Left unchecked, the growing skepticism at home and abroad will in time exact a heavy reputational cost on Sri Lanka. For a government whose strategy of progress is hinged so heavily on international support and financial interaction, the loss of global face will not merely be symbolic and will in time come to affect financial bottom lines. Indeed, by failing to make good on its own promises and projecting hostility towards an agenda it voluntarily committed itself to less than two years ago, the government risks alienating a Tamil population which had resoundingly rejected extremists within its ranks. The loss of face for Tamil moderates occasioned by the government’s insincerity could have long-lasting and unanticipated results.   


Ironically, the President’s posturing is unlikely to yield results within the constituencies he now attempts to represent. As many have pointed out, the best antidote to the abundant misconceptions on Transitional Justice is to in fact implement the promised mechanisms fully. Special courts tasked with hearing cases pertaining to human rights abuses, whether international, hybrid or purely domestic, only target a handful of cases, particularly those bearing the greatest responsibility up the chain of command.
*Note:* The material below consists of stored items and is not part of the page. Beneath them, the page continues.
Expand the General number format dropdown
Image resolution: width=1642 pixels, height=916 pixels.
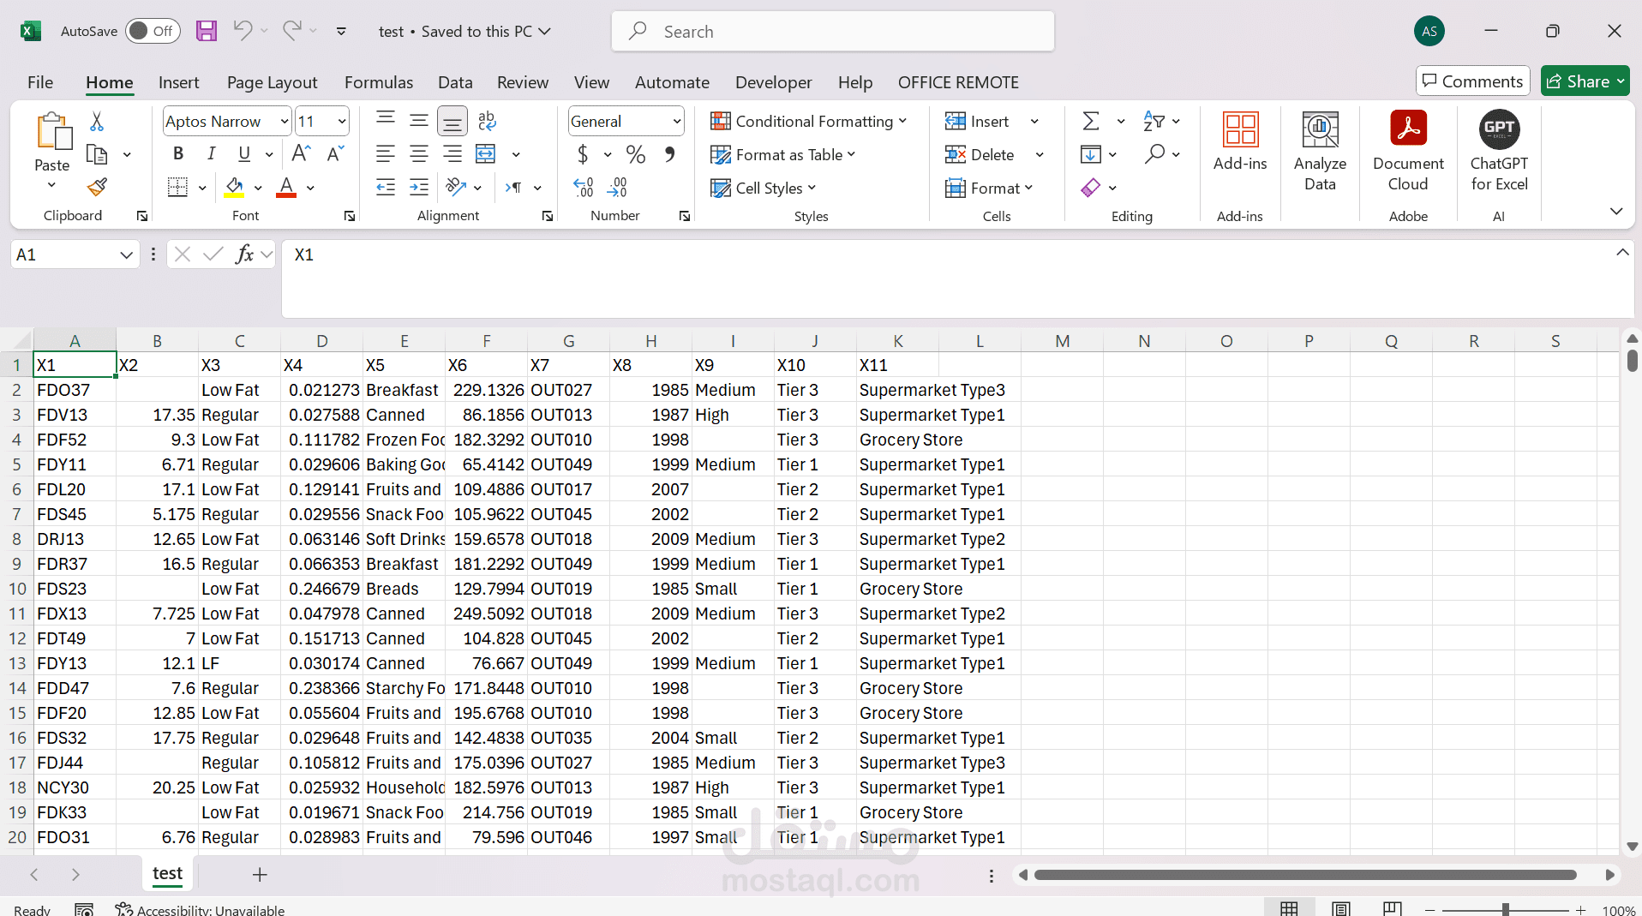coord(676,122)
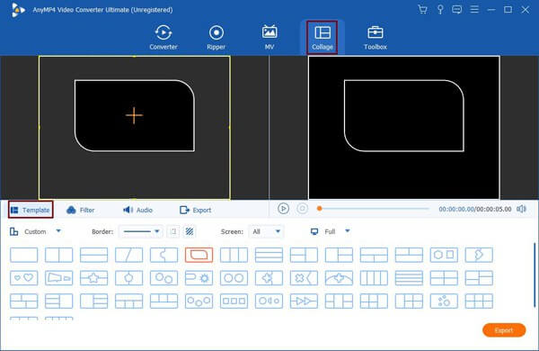The image size is (539, 351).
Task: Click the shopping cart icon
Action: (x=422, y=9)
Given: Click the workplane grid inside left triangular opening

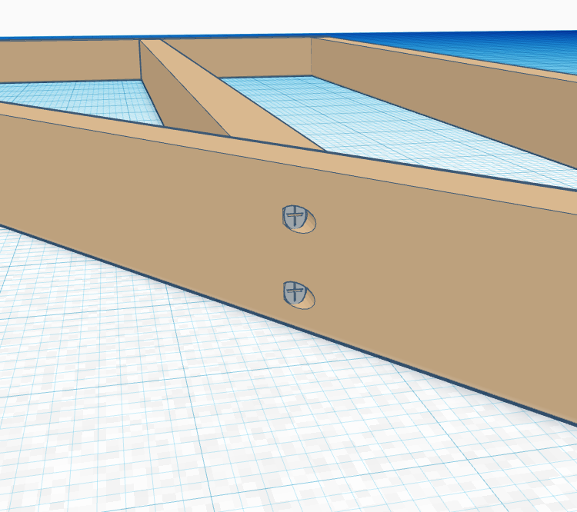Looking at the screenshot, I should pos(92,101).
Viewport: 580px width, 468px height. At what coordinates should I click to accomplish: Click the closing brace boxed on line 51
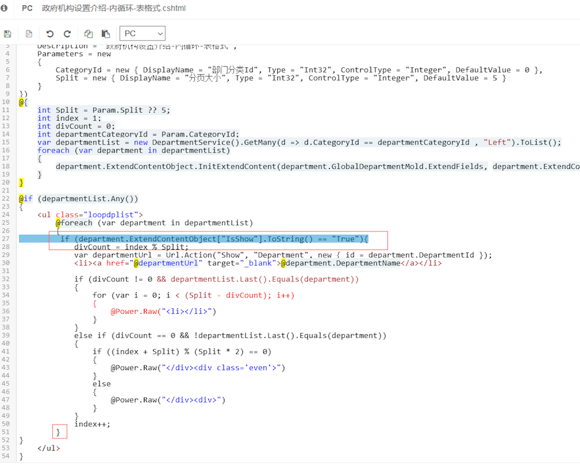[58, 432]
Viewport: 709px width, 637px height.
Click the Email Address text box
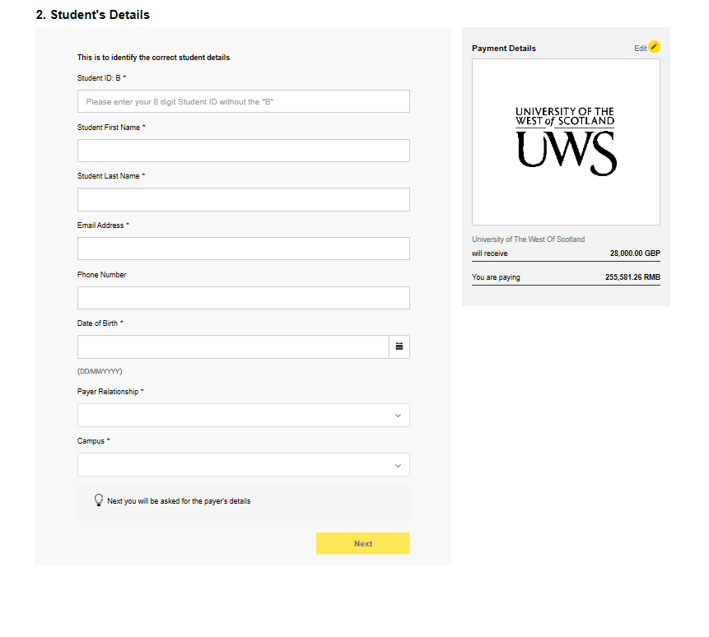[x=243, y=249]
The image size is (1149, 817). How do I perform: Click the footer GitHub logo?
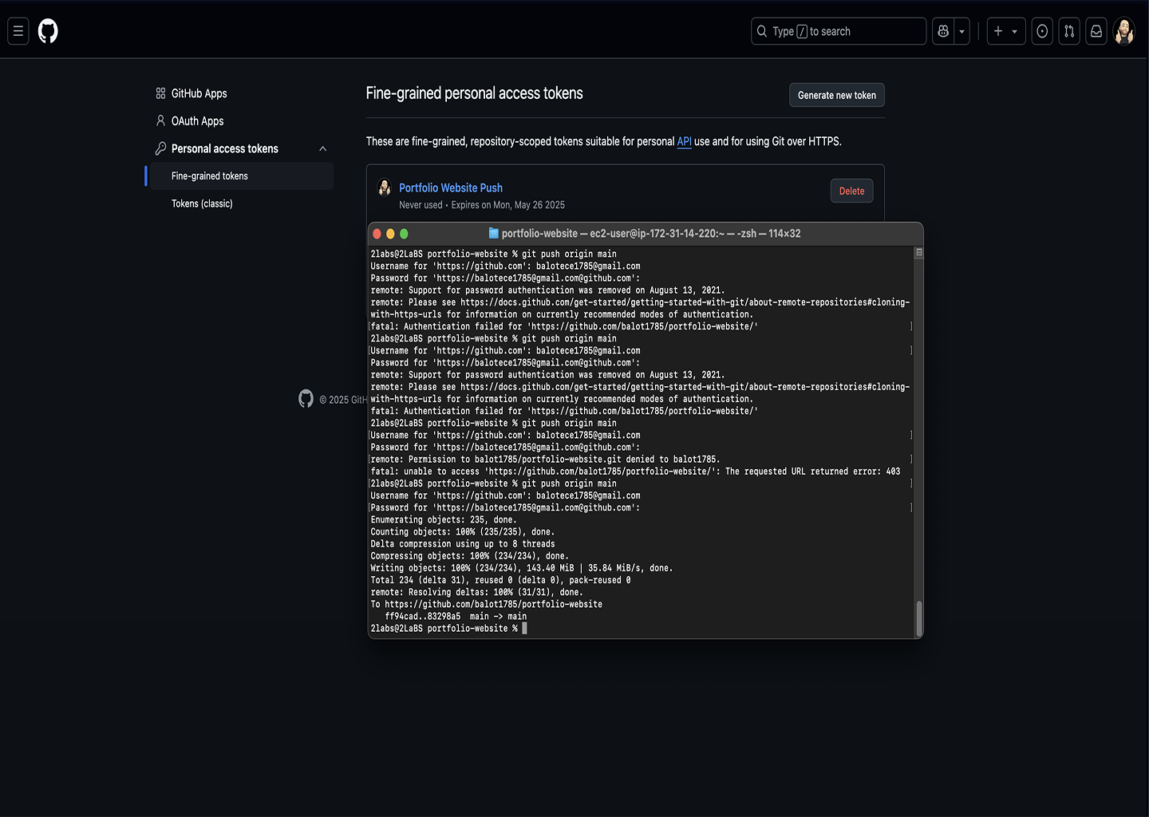click(x=306, y=399)
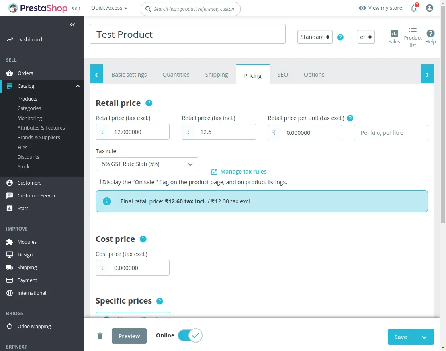Open the Tax rule dropdown
Screen dimensions: 446x351
(x=147, y=164)
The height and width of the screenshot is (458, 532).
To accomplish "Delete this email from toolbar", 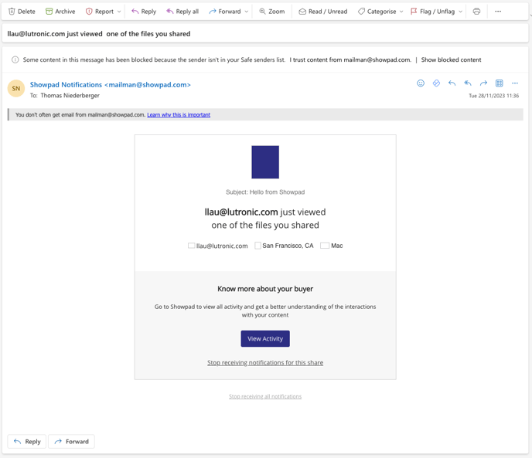I will (22, 12).
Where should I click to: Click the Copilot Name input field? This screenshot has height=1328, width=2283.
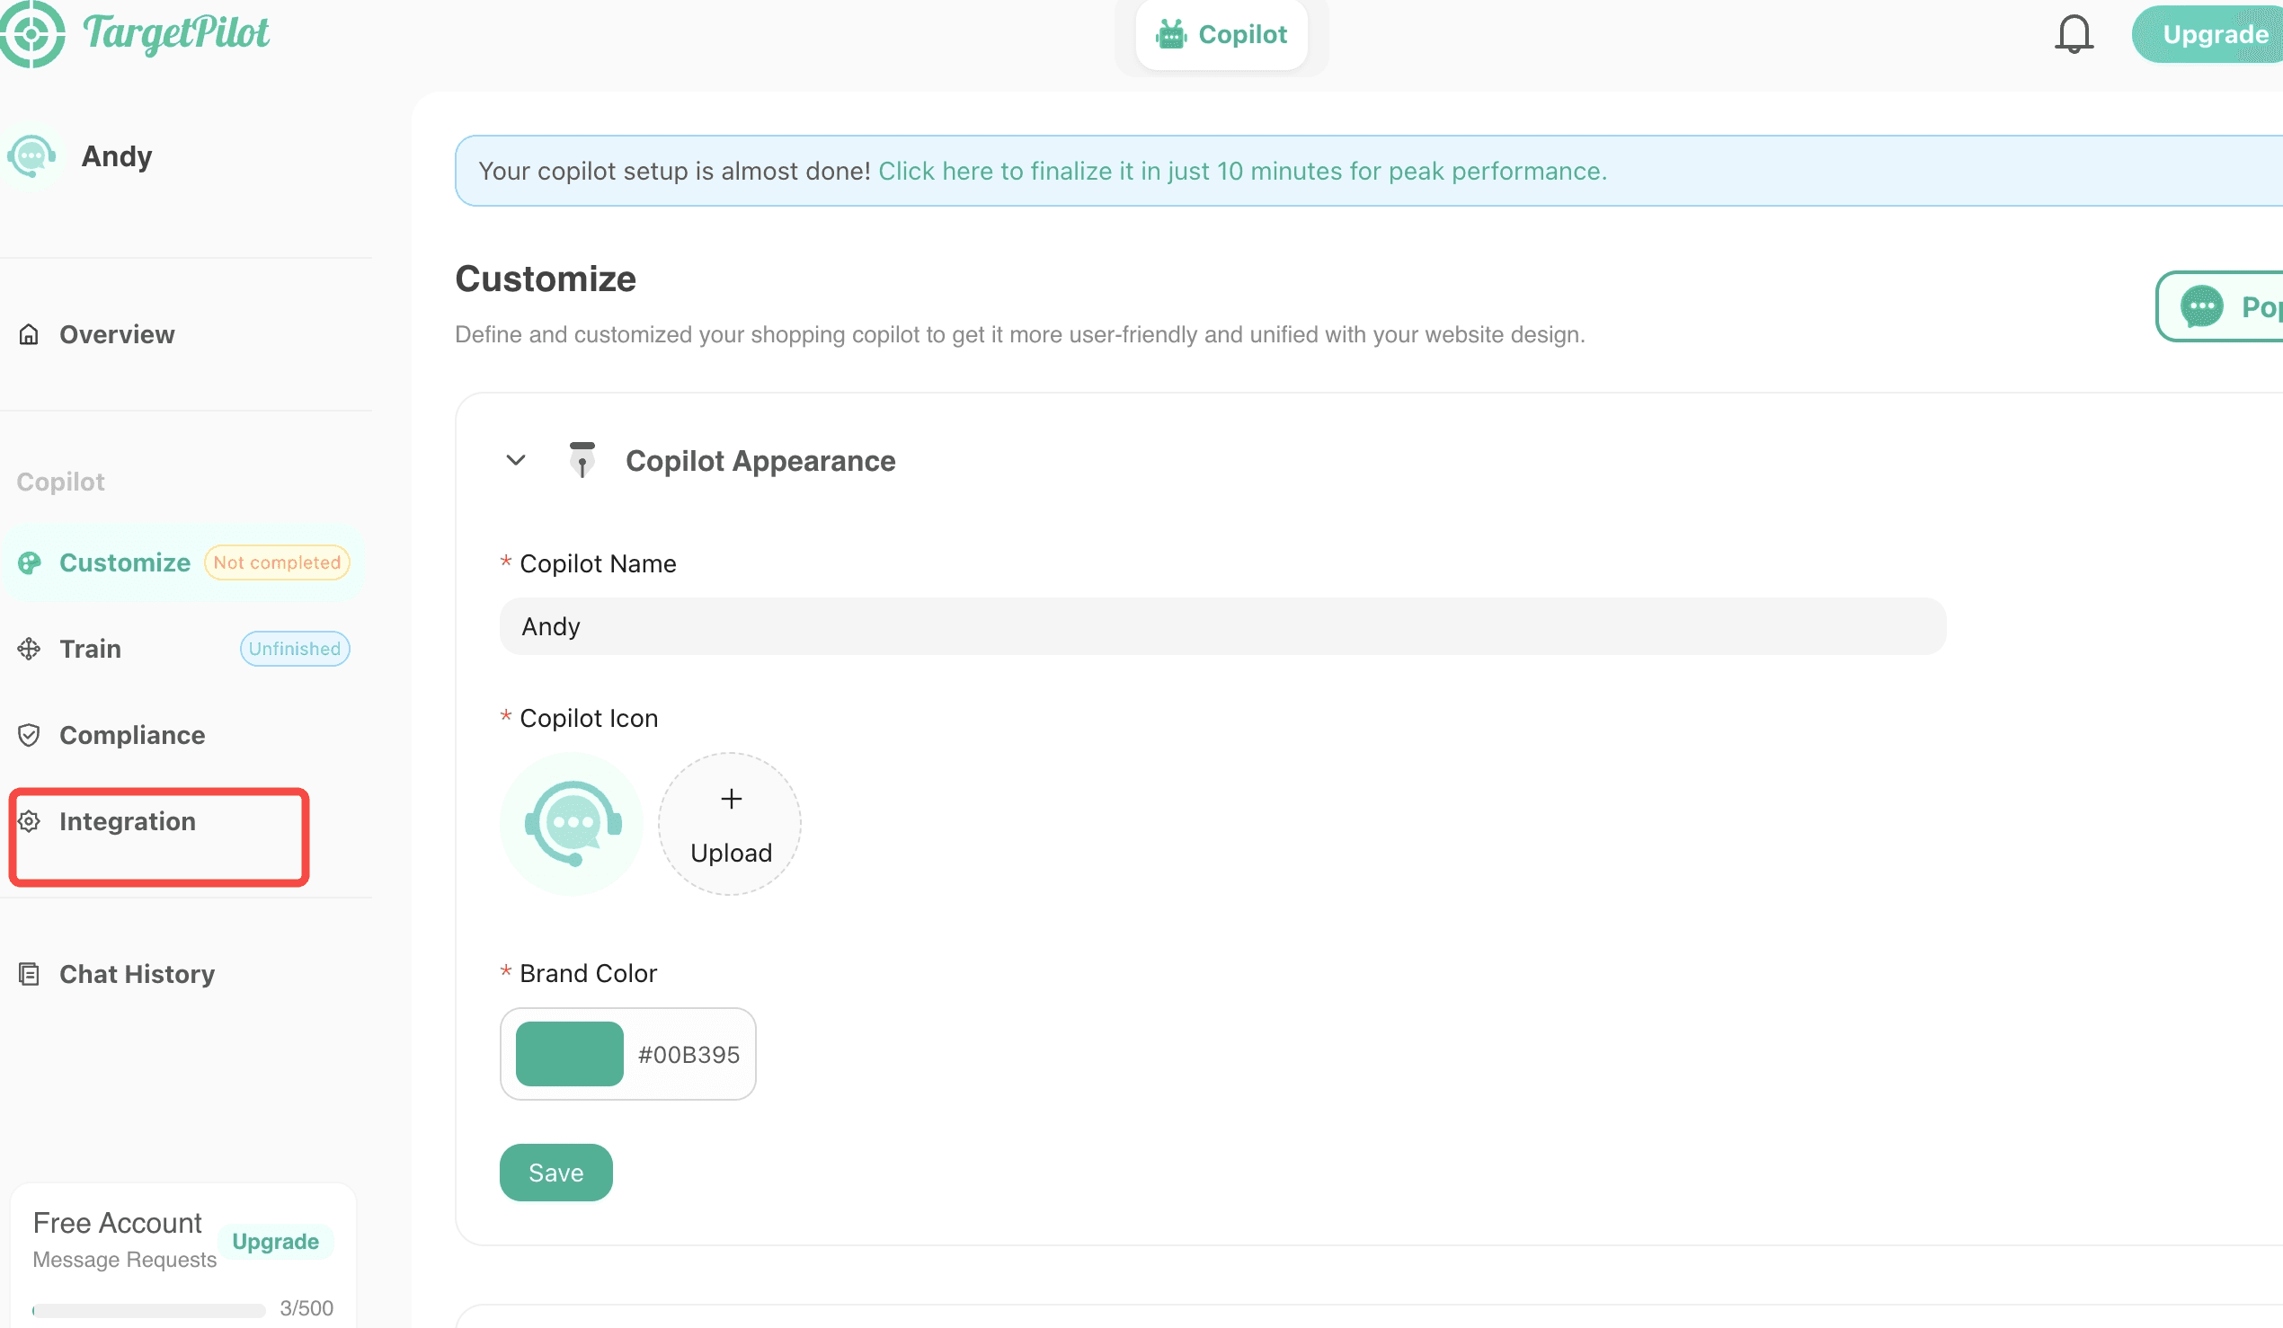pyautogui.click(x=1222, y=626)
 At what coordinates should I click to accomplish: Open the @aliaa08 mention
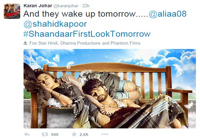[168, 14]
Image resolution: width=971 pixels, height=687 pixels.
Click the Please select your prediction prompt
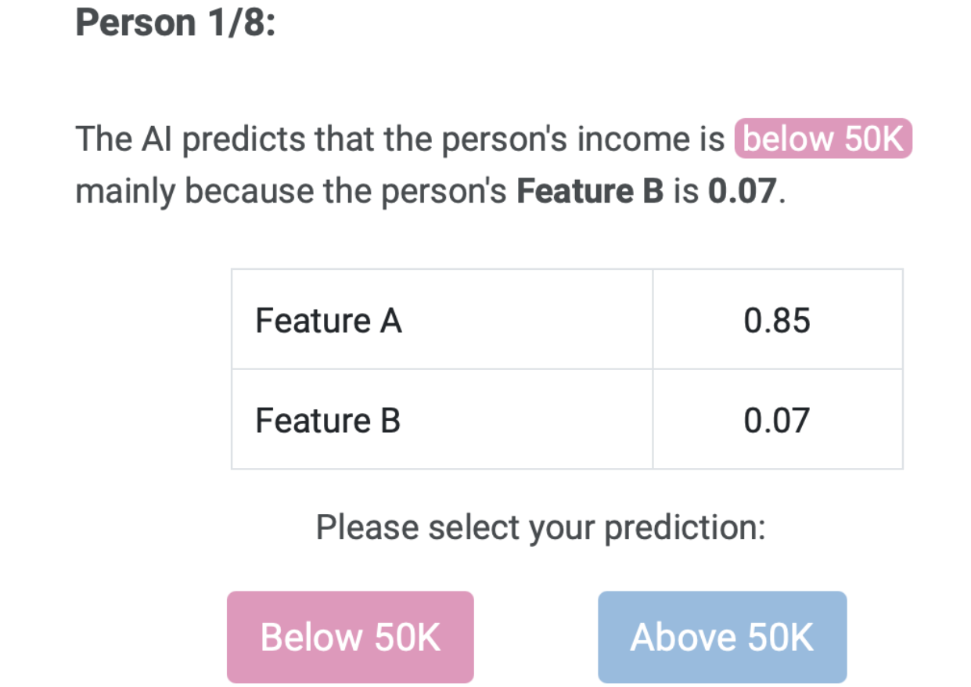540,527
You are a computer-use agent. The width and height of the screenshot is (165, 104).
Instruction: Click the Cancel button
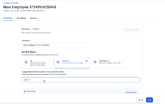tap(141, 100)
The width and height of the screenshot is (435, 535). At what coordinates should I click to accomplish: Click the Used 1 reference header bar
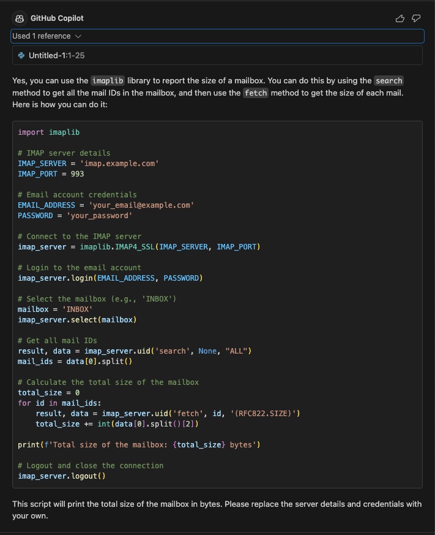point(217,37)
For instance, the ECCC in Cambodia has thus far convicted only four persons, while the ICC has convicted three. The Rwanda and Yugoslavia processes accounted for more convictions, but that intensive decades long effort is unlikely to be replicated ever again. In contrast, Sri Lanka’s regular criminal justice system has already tried dozens if not hundreds of low-ranking officers, most often trigger pullers, when information pertaining to human rights abuses came to light. The choice for the vast majority of the military’s cadres should therefore be clear: a relatively short process focusing on a handful of those in leadership positions, or a steady trickle of cases over decades targeting those who were compelled to carry out orders, while the real culprits escape punishment. And yet, given the government’s refusal to speak truthfully to its own constituency about Transitional Justice, misconceptions will continue to proliferate.   


Unless and until a proper mechanism is in fact operationalized, the fear mongering around it will continue, even though such a mechanism should provide more comfort to the rank and file than the ordinary system’s preoccupation with punishing privates for the sins of the generals. As long as the government speaks with two tongues, with one message for Geneva and another for its own constituency, it will continue to haemorrhage support at home and abroad. In politics, as in life, sincerity is often the best policy.